Another example is that of the Chatham Island Oystercatcher, which has two louse species, and its probable parent species the South Island Pied Oystercatcher, which has three louse species. In fact, of 48 New Zealand species pairs that can be clearly identified as parent and daughter, 36 of the daughter species have fewer louse species than their parent species, indicating that extinction and "missing the boat" events are reasonably common.

Overall, there is good support for our predicted events. The evolutionary history of the Halipeurus has been one of cospeciation, with its absence from Westland Petrels due to a sorting event.

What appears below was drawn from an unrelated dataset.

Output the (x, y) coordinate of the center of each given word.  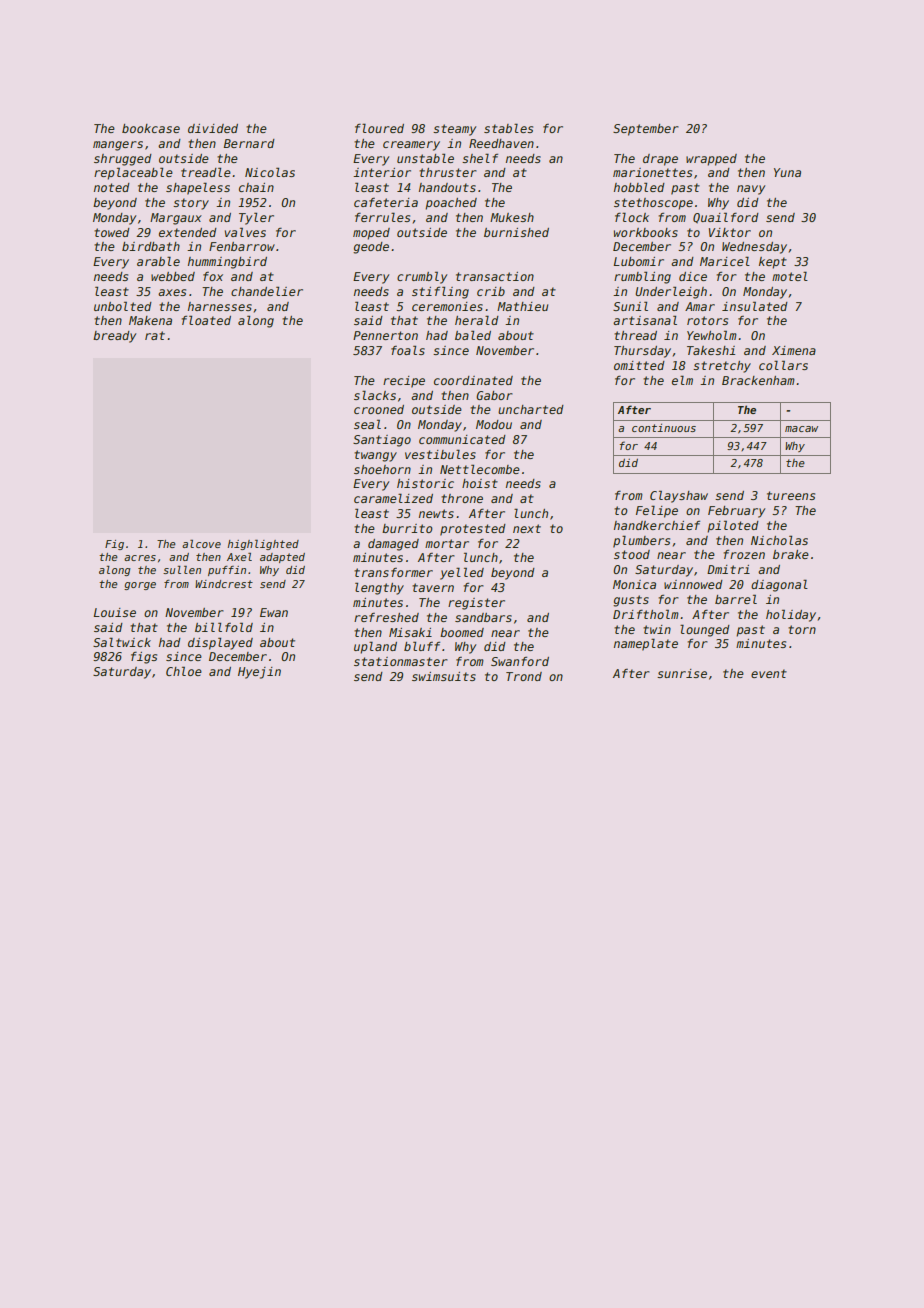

The superficially simple question of why are some parasites present on one host and not on another has been shown to complex in the extreme. We have had to unravel the routes that louse and seabirds have taken through a complex, entwined evolutionary history. It has required the use of two centuries' worth of distribution information, molecular data, complex programs on powerful computers and several new concepts.

We have not even asked ecological questions like which conditions are necessary for successful host colonisation, why some parasite lifecycles provide more opportunities for speciation or which host defences remove parasite species? That, as they say, is another story.

Adrian Paterson and Brent Emerson are in the Department of Entomology and Animal Ecology at Lincoln University.